Tratto da Galileo news del 13 maggio 2004

RISCALDAMENTO GLOBALE
La voce degli Inuit

Il riscaldamento del clima planetario minaccia l'esistenza degli Inuit, popolo esquimese. Lo scioglimento della banchisa, le nevicate più forti e stagioni senza ghiaccio più lunghe starebbero compromettendo fatalmente il loro stile di vita, basato di caccia alle foche, alle balene, ai trichechi e agli orsi polari. È la denuncia di Sheila Watt-Cloutier, portavoce dei 155 mila abitanti delle regioni artiche del Canada, della Russia, della Groenlandia e degli Stati Uniti, intervenuta alla Conferenza Circumpolare degli Inuit.
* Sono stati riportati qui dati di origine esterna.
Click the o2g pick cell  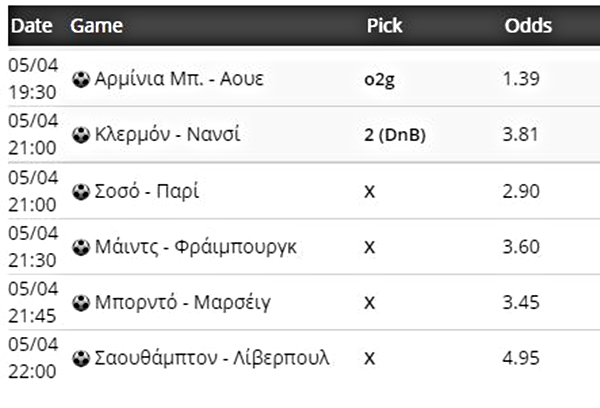click(x=379, y=79)
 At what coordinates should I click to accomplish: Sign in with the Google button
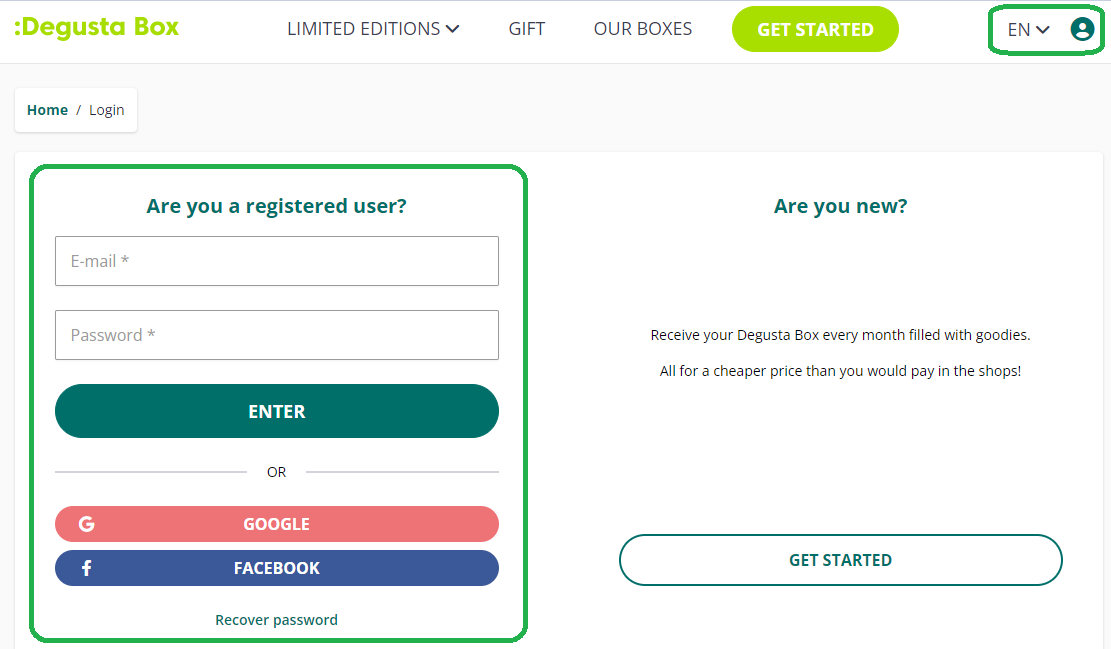pos(277,524)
Gli "intossicati da lontano", come si definiscono, ritenendo di essere vittime delle azioni di chi vive in paesi lontani, ricordano come uno studio dell'Onu preveda che l'Oceano Artico possa essere libero dai ghiacci entro un secolo. Evento che porterebbe all'estinzione alcuni mammiferi marini, come orsi polari e trichechi, entro la fine del secolo. Il punto sul futuro della regione Artica sarà fatto dai ministri degli otto membri del Circolo Artico il prossimo novembre. Intanto gli abitanti hanno presentato una petizione alla Commissione per i Diritti Umani, per denunciare la distruzione del loro stile di vita. E hanno chiesto di essere aggregati alle altre regioni minacciate dal riscaldamento globale. (r.p.)